ガキンガキンと激しい剣戟が鳴り響く。日は昇っておらず、夜空に浮かぶ月と星々だけが辺りをほんのりと照らしている。
「おい! 早く右から回れ!」
「もうやってる!」
「援護はまだ?!」
「狙撃ポイントまでまだ少し距離がある。 もう少し待ってくれ!」
「早くしてくれよ!」
数人で構成されたパーティーがそんなことを言い放つ。
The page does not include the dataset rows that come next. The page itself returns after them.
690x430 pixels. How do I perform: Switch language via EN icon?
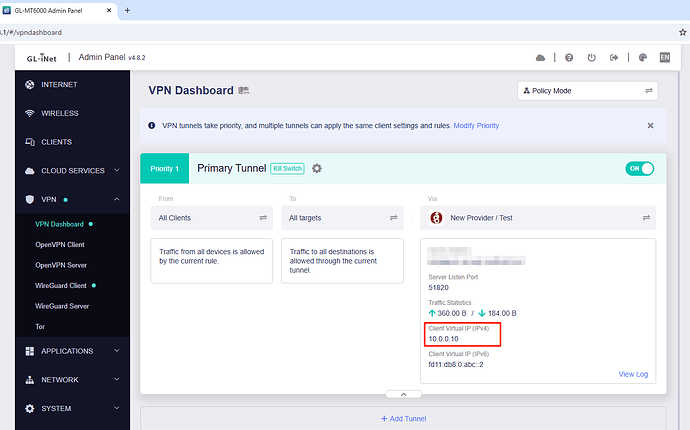664,58
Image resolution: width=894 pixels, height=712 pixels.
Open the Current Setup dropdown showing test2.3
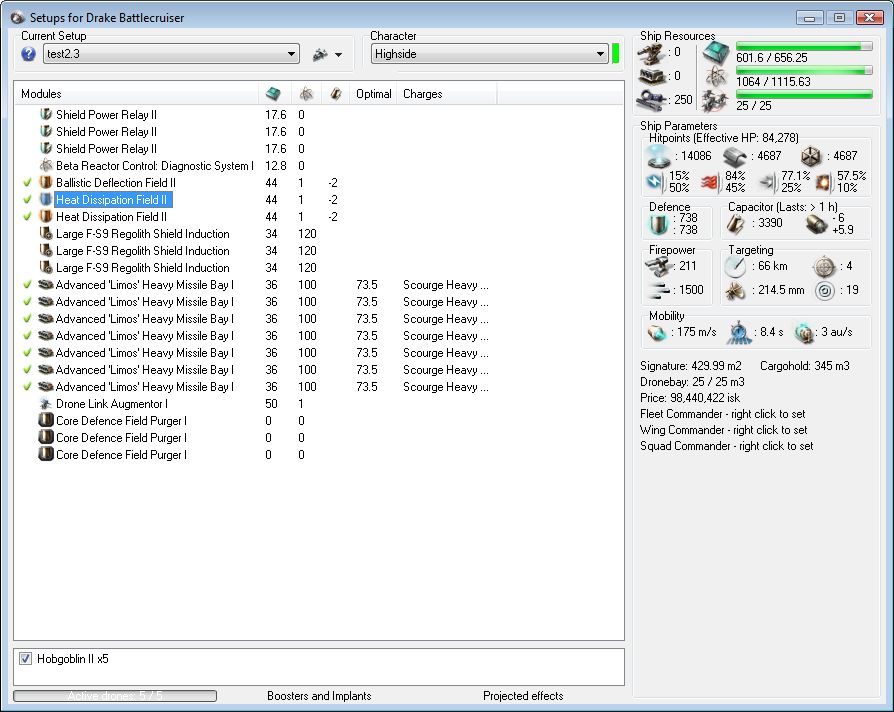[171, 54]
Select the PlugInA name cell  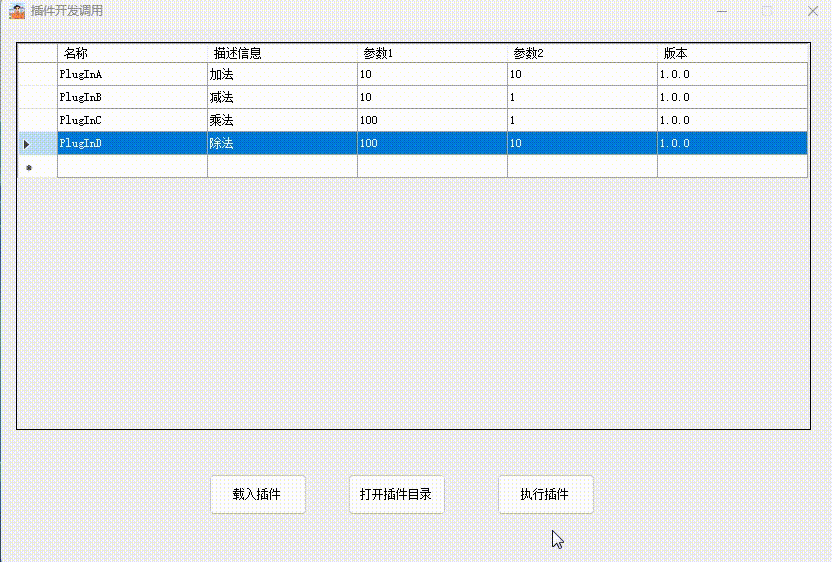[x=132, y=75]
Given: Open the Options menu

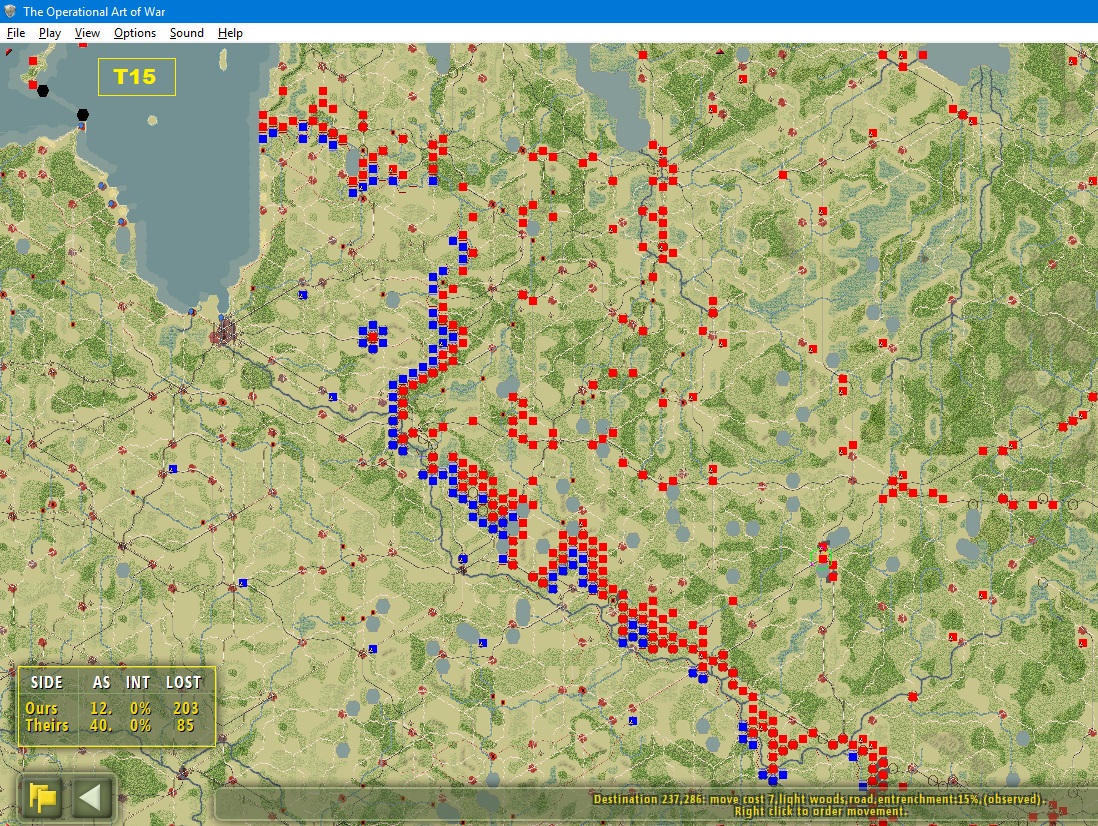Looking at the screenshot, I should tap(134, 33).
そんな彼等と戦闘を行っているのは一人のプレイヤーだ。
「あんたら遅いよ」
「なっ?!」
「レリム?!」
ソロプレイヤーと剣戟を響かせていたプレイヤーはあっさりと首を落とされて、このゲーム内で死を意味するポリゴン体となり霧散していった。
「クソ、レリムがやられた」
「おいおいまじかよ」
「まじだよ」
「なっ……」
また一人、首を落とされてポリゴン体となった。
「クソ! ウォーメルまでやられた!」
「よし、狙撃ポイントについた」
「早く撃て!」
「分かってるってば!」
ドパンッ、と銃撃の音が一発響いた。撃たれた弾は躱され、地面に着弾して砂煙を上げた。
「今だ、この砂煙があるうちに囲め!」
「おう!」
「分かったわ!」
ソロプレイヤーの近くにまだ残っている三人は狙われたプレイヤーを取り囲むように動いた。
「魔法放てぇ!」
「……」
「……」
先程から指示をしていた男の声だけが虚しく響いた。
「お、おい……どうした?! 聞こえてないのか?!」
「もう彼らはいないよ」
「なっ……」
後ろから声が聞こえたタイミングで砂煙が晴れていった。砂煙が晴れると、そこには二人分ののポリゴン体の残滓があった。
「き、規格外の化け物が!」
「おいおい、こんな時間にわざわざ複数人でPK仕掛けてきたくせにやられそうになったら化け物呼ばわりなんて、やられて嫌なことは人にするなってお母さんから教えてもらわなかったのか?」
「チッ!」
「暴言の次はナイフとか、傷ついたらどうすんのよ」
「軽々と止めといてよく言うぜ……」
男が懐から取り出し振り回したナイフは、軽々とソロプレイヤーの親指と人差指の先で摘まれて止められた。
「おっと」
急にソロプレイヤーが首を傾げると、眉間のあった辺りを銃弾が通り抜けていった。
「うっそぉ……」
「チッ……」
「もういい?」
そう言うと、指で挟んで止めていたナイフを指先の技術だけで掠め取り、そのまま手首のスナップだけで投擲した。
「…………え?」
投擲したナイフは遠くから狙撃していたプレイヤーが気づく前にその眉間を貫き、遠くでポリゴン体が霧散していくのが見えた。
「く、くそぉ!」
それを見た男はその場から走り出した。だがそれは許されなかった。ソロプレイヤーが片腕を軽く薙ぐように振るうと、何かが高速で逃げ出した男の眉間と腹を撃ち抜いた。
「く、そ……たっ……れ……」
男はそう言い放ちながらポリゴン体へ成り果てた。
もう少し投稿します!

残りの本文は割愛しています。